Zwei Fäuste formen ein Herz

Erziehen, Zuhören, Pflegen – die einen nennen es Liebe, die anderen unbezahlte Arbeit. Nach wie vor sind es vor allem Frauen, die sie übernehmen, selbst da, wo sie bezahlt wird. In unserem Schwerpunkt „Frauentag“ fragen wir pünktlich zum feministischen Kampftag: Wie kann eine Gesellschaft aussehen, die das Kümmern revolutioniert?

Er: Vielleicht ist es ein mathematisches Problem: Kopfrechnen im Zahlenraum über 1.000 ist einfach kompliziert. Jeden Tag fallen zehntausend kleine Arbeiten an und vieles davon könnte ein Roboter besser erledigen. Aber es gibt keinen Roboter. Wenn ich es nicht mache, macht es Hedi.

Sie: Irgendwann sind wir auf eine App gestoßen, die eigentlich WG-Haushalte managen soll. Man trägt ein, welche Aufgaben zu erledigen sind und wer am Ende der Woche die meisten Sterne gesammelt hat, der … ja, was eigentlich? Ist der bessere Mitbewohner? Kann sich nächste Woche ausruhen? So genau haben wir das nicht definiert. Aber wenn da am Ende der Woche stand, dass ich die Rangliste anführe, fühlte ich mich gut.

ZU LÖSENDE AUFGABE. Entnimm dem Auszug über Sorgearbeit wortgetreu die Passage von „Zwei Fäuste formen“ bis einschließlich „macht es Hedi.“. Die Zeilen sind hierfür nicht erforderlich.

VORLIEGENDE ZEILEN.
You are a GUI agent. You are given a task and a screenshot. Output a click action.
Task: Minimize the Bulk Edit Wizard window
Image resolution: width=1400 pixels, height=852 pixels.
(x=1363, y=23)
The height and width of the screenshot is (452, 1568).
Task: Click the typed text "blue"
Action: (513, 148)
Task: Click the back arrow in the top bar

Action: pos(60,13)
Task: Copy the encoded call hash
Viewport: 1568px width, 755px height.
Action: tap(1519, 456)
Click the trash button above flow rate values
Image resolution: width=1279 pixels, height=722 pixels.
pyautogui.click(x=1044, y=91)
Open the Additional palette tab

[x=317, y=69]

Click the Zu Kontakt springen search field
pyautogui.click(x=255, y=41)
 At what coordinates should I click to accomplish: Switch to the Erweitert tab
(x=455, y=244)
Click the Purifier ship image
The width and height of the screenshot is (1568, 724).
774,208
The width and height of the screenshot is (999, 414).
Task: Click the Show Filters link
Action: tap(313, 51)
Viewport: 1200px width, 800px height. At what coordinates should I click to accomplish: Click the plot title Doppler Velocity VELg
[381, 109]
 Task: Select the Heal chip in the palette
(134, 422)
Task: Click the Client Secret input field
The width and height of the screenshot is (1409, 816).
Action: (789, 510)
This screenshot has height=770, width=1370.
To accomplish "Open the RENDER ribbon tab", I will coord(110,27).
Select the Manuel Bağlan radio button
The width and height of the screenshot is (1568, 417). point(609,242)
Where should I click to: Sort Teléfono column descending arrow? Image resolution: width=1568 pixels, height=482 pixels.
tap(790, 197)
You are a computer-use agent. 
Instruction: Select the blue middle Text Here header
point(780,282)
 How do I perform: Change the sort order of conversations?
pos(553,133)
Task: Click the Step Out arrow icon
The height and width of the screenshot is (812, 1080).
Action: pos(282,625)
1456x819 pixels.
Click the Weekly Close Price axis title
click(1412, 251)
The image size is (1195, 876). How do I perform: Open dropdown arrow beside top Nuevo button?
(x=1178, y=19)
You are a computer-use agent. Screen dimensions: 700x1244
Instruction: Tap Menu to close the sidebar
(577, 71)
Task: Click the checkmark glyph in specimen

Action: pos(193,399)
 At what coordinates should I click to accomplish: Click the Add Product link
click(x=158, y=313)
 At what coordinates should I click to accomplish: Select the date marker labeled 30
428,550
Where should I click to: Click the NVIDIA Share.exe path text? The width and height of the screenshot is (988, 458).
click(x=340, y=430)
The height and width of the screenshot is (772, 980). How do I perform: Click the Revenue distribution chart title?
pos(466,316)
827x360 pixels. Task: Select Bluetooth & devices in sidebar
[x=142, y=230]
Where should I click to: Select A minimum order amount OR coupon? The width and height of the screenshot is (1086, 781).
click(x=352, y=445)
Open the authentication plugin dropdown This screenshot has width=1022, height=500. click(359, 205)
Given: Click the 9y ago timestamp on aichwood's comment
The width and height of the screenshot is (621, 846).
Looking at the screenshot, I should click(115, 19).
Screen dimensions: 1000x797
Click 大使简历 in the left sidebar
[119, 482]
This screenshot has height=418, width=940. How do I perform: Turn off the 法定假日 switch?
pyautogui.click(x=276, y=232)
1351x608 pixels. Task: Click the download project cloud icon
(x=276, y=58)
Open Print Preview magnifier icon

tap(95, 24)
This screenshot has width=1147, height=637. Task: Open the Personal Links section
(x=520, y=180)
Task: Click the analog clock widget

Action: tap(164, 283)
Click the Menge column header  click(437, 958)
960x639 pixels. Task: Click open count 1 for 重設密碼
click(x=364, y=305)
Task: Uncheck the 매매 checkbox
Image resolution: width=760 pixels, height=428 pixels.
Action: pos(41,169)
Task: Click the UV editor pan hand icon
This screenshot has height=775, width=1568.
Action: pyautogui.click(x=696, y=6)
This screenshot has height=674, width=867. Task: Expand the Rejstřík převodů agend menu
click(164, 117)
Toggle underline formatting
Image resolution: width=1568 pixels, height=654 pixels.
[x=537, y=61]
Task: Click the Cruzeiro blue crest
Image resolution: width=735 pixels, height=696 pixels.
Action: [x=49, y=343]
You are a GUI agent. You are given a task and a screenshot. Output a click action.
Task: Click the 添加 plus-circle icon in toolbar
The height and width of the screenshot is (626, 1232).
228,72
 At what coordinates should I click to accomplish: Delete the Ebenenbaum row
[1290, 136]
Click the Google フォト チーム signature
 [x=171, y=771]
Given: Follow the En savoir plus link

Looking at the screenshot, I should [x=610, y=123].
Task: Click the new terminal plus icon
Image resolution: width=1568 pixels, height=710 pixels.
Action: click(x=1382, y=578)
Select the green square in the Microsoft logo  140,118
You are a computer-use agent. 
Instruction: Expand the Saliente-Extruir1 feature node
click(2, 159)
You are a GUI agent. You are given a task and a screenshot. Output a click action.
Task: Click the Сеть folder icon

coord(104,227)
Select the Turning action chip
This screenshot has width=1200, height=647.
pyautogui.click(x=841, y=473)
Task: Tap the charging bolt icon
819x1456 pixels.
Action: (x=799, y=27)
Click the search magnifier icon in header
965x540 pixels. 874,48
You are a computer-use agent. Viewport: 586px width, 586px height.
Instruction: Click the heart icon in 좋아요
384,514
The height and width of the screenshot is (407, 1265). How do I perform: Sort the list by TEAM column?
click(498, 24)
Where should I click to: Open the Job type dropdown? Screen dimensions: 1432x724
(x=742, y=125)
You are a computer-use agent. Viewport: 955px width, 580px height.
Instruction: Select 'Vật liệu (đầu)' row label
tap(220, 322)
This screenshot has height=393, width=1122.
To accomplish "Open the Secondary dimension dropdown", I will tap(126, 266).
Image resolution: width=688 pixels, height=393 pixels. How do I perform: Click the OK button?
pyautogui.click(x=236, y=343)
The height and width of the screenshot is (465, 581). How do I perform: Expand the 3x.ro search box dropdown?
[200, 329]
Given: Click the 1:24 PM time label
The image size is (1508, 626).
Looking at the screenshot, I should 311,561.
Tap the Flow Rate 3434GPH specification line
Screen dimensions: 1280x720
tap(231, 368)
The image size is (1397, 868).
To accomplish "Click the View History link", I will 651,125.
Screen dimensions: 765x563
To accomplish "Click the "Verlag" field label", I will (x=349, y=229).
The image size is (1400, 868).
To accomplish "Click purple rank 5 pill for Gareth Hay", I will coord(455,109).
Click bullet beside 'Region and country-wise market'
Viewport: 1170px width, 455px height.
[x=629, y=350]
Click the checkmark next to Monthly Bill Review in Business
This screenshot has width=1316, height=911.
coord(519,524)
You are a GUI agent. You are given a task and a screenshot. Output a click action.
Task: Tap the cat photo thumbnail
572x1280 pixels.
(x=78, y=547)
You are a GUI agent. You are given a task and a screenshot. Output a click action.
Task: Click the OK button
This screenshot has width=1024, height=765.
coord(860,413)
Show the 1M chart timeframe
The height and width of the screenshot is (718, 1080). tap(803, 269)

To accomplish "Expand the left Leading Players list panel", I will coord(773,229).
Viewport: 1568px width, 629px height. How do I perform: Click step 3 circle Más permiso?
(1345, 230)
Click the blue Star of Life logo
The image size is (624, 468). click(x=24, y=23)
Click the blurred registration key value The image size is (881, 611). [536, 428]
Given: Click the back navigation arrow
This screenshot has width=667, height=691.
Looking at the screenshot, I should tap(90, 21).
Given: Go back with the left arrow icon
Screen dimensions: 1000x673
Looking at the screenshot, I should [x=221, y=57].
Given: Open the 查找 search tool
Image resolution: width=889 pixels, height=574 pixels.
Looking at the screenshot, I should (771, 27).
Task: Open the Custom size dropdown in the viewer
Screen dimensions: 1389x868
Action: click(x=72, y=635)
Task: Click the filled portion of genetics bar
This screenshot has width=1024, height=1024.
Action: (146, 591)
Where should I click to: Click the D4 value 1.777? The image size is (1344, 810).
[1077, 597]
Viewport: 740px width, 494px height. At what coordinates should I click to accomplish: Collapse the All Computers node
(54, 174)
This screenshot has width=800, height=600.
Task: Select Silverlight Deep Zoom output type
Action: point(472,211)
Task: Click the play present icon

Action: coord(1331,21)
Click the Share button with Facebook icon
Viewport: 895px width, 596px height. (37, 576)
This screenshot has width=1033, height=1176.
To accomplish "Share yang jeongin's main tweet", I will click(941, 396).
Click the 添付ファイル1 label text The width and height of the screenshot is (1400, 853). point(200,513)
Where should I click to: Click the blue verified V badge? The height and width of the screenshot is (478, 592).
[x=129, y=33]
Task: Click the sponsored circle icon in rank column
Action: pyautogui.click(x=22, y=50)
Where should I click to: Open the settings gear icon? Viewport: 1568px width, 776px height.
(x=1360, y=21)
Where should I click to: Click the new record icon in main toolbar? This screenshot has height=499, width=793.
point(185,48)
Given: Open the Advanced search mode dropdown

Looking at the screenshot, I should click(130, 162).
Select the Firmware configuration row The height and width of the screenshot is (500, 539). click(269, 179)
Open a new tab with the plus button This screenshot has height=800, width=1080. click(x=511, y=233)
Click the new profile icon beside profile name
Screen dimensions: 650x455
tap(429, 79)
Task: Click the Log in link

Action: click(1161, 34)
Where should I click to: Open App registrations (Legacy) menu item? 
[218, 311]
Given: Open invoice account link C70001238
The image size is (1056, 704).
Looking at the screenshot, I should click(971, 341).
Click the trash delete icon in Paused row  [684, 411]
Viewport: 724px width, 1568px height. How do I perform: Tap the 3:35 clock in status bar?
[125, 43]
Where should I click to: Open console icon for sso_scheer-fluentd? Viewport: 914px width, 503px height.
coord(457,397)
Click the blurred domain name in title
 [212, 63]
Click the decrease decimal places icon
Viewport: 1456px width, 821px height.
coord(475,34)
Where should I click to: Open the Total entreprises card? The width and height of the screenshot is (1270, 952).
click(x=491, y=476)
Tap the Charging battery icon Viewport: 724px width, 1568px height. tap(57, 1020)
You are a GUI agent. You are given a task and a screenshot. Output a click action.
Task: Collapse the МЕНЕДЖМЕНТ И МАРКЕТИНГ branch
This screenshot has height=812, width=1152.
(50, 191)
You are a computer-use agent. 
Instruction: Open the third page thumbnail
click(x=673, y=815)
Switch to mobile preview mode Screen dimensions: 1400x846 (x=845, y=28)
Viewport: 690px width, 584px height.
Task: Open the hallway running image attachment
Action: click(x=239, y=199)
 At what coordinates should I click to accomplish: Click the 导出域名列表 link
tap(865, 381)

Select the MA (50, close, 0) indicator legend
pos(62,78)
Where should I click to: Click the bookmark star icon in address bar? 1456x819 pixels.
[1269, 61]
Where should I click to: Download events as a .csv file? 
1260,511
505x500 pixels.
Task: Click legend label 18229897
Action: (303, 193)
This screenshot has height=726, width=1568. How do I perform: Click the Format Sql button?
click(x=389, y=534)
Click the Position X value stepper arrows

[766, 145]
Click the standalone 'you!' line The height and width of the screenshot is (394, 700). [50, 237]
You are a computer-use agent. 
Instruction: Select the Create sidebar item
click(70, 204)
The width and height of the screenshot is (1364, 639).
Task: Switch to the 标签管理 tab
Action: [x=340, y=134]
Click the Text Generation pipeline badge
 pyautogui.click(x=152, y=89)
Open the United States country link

ERWARTETE ANTWORT.
Zwei Fäuste formen ein Herz

Erziehen, Zuhören, Pflegen – die einen nennen es Liebe, die anderen unbezahlte Arbeit. Nach wie vor sind es vor allem Frauen, die sie übernehmen, selbst da, wo sie bezahlt wird. In unserem Schwerpunkt „Frauentag“ fragen wir pünktlich zum feministischen Kampftag: Wie kann eine Gesellschaft aussehen, die das Kümmern revolutioniert?

Er: Vielleicht ist es ein mathematisches Problem: Kopfrechnen im Zahlenraum über 1.000 ist einfach kompliziert. Jeden Tag fallen zehntausend kleine Arbeiten an und vieles davon könnte ein Roboter besser erledigen. Aber es gibt keinen Roboter. Wenn ich es nicht mache, macht es Hedi.